Working data —
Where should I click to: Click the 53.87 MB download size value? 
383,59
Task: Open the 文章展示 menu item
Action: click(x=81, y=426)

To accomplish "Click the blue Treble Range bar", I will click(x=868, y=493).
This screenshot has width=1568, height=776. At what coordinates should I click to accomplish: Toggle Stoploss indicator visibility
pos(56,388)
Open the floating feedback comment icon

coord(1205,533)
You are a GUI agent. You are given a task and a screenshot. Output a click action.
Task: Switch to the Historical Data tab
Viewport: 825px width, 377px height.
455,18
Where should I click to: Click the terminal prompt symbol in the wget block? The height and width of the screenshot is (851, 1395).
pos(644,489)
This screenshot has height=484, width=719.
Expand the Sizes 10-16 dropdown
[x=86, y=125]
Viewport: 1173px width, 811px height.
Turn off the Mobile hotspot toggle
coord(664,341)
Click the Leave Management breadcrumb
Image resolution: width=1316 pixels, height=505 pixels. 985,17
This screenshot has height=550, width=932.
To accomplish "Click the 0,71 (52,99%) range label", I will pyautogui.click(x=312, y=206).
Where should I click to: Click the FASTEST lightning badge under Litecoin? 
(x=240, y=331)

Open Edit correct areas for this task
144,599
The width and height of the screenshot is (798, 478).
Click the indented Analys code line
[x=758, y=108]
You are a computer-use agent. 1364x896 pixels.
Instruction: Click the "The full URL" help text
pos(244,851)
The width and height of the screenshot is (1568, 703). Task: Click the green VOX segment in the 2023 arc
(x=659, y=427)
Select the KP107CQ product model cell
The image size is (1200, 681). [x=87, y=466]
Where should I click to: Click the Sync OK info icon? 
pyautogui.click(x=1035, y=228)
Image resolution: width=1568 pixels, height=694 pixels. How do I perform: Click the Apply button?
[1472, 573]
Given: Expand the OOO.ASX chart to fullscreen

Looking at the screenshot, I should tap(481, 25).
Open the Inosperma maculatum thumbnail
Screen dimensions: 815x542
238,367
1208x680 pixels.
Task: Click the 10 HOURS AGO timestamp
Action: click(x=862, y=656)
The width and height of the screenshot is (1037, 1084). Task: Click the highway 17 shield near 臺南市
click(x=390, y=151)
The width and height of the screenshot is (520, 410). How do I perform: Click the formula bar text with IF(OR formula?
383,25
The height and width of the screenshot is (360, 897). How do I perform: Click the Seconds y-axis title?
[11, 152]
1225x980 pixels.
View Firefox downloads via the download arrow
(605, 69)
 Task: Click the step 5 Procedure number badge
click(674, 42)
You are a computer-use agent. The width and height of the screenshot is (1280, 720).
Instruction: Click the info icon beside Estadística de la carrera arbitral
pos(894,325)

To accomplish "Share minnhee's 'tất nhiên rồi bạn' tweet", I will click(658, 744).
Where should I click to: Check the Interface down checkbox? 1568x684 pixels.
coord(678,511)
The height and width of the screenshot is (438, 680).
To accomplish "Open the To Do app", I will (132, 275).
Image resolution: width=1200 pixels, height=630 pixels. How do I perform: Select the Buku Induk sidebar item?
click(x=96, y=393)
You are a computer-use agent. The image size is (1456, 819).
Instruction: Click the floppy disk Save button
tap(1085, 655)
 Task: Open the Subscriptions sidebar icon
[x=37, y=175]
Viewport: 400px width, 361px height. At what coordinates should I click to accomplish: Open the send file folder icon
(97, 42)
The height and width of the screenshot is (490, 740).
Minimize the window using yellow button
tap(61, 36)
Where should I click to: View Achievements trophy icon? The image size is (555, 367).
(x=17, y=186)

What the task asks — Your answer should be the lines above from the one containing "Viewport: 825px width, 377px height." through the one containing "Viewport: 1173px width, 811px height.", copied exactly and with both ends kept.

Task solution —
Viewport: 825px width, 377px height.
455,18
Where should I click to: Click the terminal prompt symbol in the wget block? The height and width of the screenshot is (851, 1395).
pos(644,489)
This screenshot has height=484, width=719.
Expand the Sizes 10-16 dropdown
[x=86, y=125]
Viewport: 1173px width, 811px height.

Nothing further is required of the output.